PIX ou CRIPTO?


O número de transações com cartões de criptomoedas cresce cada vez mais no Brasil.

•      Foram US$ 747 milhões de movimentações em maio deste ano.

•      48,6% é o crescimento da modalidade em 2026.

Como funciona? Usuários precisam depositar criptoativos em uma conta vinculada ao cartão. Ao fazer uma compra, o valor é debitado ou lançado na fatura. Ao liquidar a transação, o comerciante recebe em dinheiro tradicional.

O meio de pagamento permite converter os ativos em recursos para o dia a dia. 

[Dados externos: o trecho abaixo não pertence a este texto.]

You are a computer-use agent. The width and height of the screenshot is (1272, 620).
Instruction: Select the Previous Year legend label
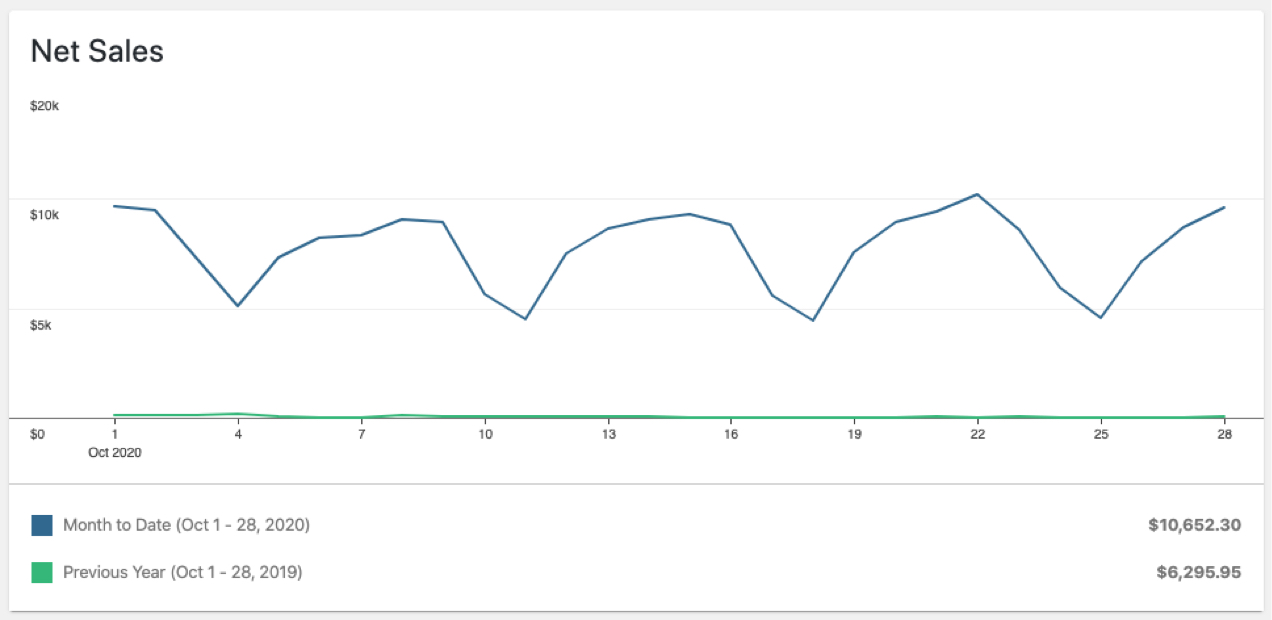183,573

Outra vantagem é que a modalidade evita a incidência de IOF (Imposto sobre Operações Financeiras) nas transações internacionais. O tributo afeta algumas movimentações, como as que envolvem o câmbio entre moedas.

Sim, mas… Regras do Banco Central ameaçam uma das vantagens dessa forma de pagamento. 

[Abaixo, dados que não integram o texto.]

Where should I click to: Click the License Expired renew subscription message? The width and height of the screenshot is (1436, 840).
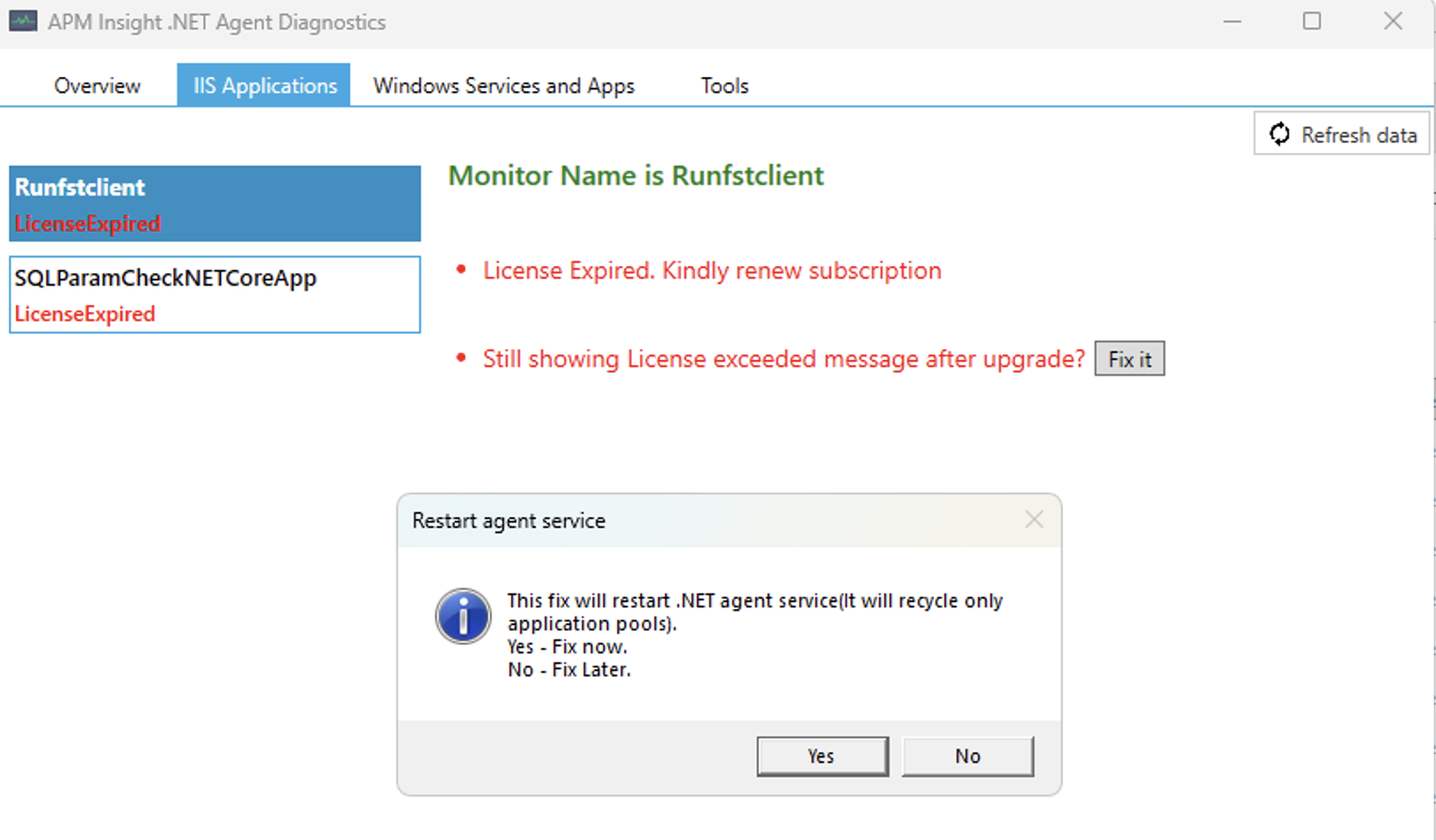tap(712, 271)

Desde fevereiro de 2026, a autarquia passou a contar com uma regulação própria. Agora, ativos atrelados a moedas reais, como as stablecoins, possuem as mesmas regras do mercado cambial.

Para o governo, usar essa cripto é equivalente a comprar ou vender um dólar.

Stablecoins são criptomoedas que acompanham o valor de um ativo de referência, em geral a moeda americana.

A mudança aumentou discussões sobre taxar esses recursos em 3,5% de IOF, o que ainda não acontece.